Word and element pointing lines:
===============
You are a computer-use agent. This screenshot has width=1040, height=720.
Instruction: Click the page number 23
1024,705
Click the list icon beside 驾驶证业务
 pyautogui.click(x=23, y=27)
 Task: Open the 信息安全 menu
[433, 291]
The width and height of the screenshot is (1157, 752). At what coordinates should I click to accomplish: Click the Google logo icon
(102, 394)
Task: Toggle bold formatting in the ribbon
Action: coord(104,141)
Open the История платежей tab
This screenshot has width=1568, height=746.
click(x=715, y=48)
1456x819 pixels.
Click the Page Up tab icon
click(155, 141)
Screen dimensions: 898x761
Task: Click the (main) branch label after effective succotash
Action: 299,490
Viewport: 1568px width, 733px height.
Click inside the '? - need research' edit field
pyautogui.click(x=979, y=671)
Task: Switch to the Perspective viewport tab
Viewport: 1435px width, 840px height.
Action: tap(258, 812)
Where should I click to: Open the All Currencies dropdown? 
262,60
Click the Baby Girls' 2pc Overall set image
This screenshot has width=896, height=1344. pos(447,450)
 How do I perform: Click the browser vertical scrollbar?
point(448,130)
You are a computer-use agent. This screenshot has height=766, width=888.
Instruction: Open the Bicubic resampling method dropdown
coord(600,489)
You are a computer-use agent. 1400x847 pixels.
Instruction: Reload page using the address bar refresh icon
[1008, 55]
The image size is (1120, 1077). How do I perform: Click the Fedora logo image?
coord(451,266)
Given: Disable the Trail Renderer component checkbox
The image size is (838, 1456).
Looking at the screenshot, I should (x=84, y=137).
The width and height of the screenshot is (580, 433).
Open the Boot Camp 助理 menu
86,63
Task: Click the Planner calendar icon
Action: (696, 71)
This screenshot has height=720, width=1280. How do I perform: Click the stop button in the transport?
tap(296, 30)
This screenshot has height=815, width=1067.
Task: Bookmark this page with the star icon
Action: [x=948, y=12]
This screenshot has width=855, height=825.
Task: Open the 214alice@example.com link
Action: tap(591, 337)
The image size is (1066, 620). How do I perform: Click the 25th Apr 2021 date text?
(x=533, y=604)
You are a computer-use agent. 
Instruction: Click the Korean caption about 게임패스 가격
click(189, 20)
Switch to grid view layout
===============
### SET TASK
Update the stretch from the line containing "The image size is (1066, 620)." through the last of the lines by changing "Instruction" to "Task", and give back only that stretch with nothing else altered.

### FINAL RESULT
The image size is (1066, 620). How do I perform: Click the 25th Apr 2021 date text?
(x=533, y=604)
You are a computer-use agent. 
Task: Click the Korean caption about 게임패스 가격
click(189, 20)
Switch to grid view layout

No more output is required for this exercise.